Pat O’Neill has been deeply involved in Los Angeles culture since the late 1960’s. A founding father of the city’s avant-garde film scene, an influential professor at CalArts and an optical effects pioneer, he is best known for his short works from the early 1960’s onwards which are highly graphic, layered and reflexive assemblages based on a mastery of optical printing techniques.

In O’Neill’s films boundaries fade, narrative collapses and layers of imagery draw the viewer simultaneously towards and away from linear meaning. O’Neill has combined found footage with experimental montage and compositing techniques to create a graphic language that deals with how different, often disparate elements assembled together in the frame relate to one another.
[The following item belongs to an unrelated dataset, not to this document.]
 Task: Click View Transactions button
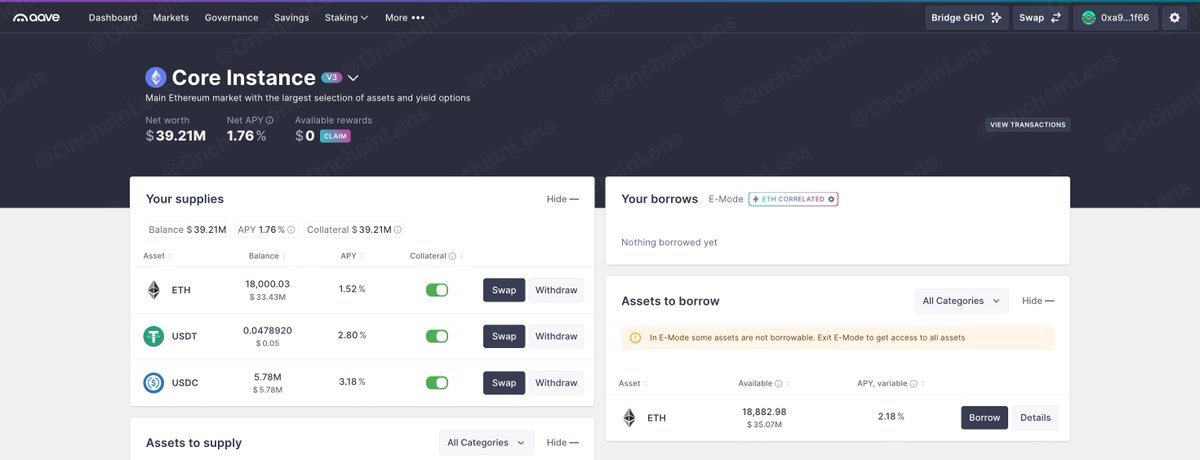(x=1027, y=125)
His innovative optical techniques anticipated our digital landscape well before its time.

Several of his many avant garde films produced between 1963 and 2006 are considered classics (especially “7362” (1967), “Runs Good” (1970), “Saugus Series” (1974), “Water and Power” (1989, “Trouble in the Image” (1996), and “The Decay of Fiction” (2002). “Water and Power”, his first 35 mm. feature, which journeys through a California of imaginary intensity, was the Sundance Grand Jury Prize winner in 1990 and hailed as a touchstone for filmmaking in the future. All his work from that decade on has been executed in 35 mm and relied upon the optical printer for principal production.
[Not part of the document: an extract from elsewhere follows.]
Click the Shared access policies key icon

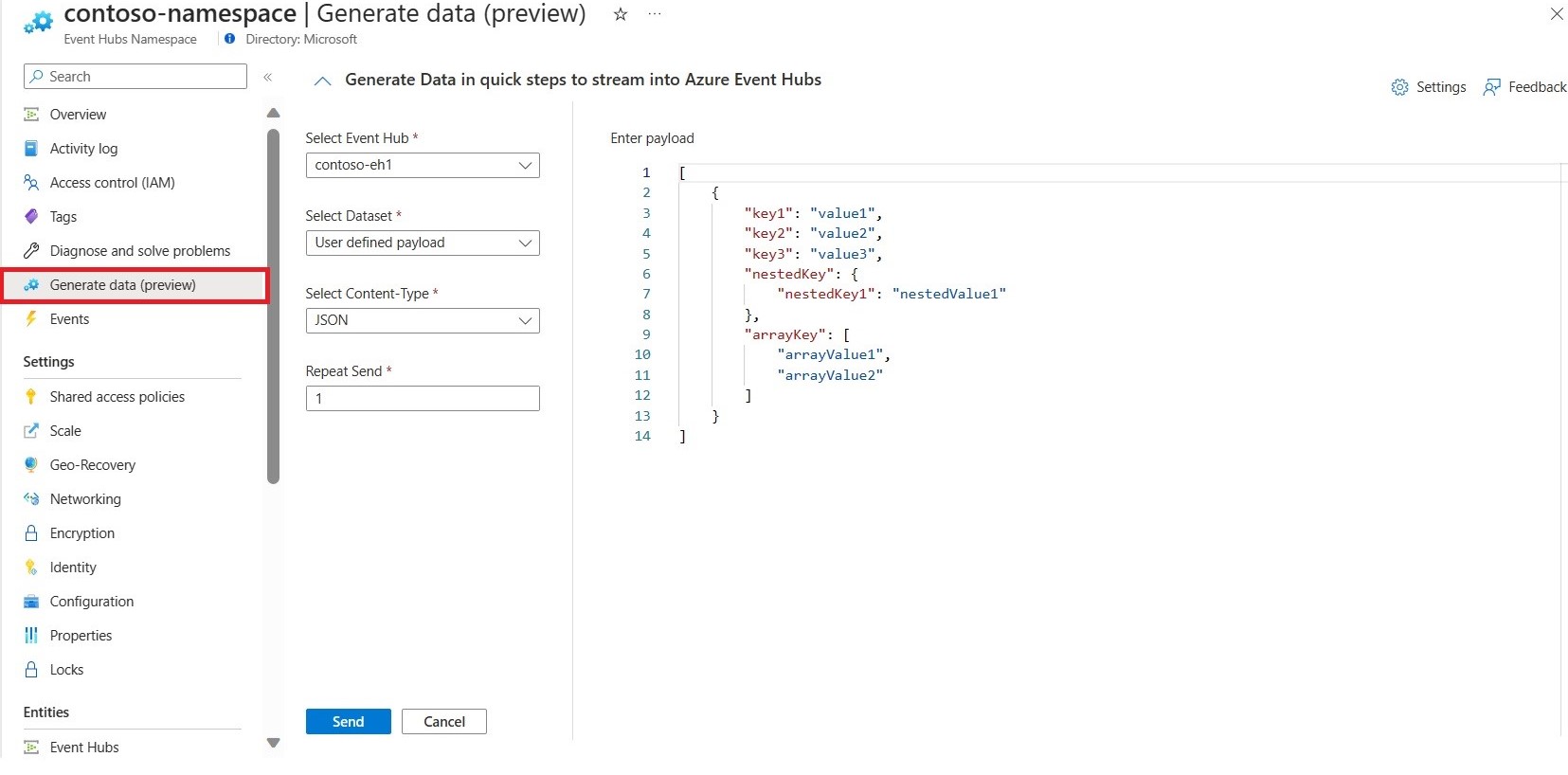click(x=31, y=397)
Throughout his career he has gained an international following with recent retrospectives shown at the Tate Modern, the Whitney Museum, and the Centre Pompidou. In addition he has received the Maya Daren Award from AFI and the Persistence of Vision Award from the San Francisco Film Festival along with grants from the Guggenheim and the Rockefeller foundations. In 2004-06, 40 years of his work in film, drawing, sculpture, printmaking and photography was the subject of two major exhibitions, one at the Santa Monica Museum of Art and the other at Cornerhouse in Manchester, England. In his latest show this spring at Rosamund Felsen’s Gallery, (Santa Monica, CA) he displayed his first prototypes for 3-d sculptural composites in an installation setting.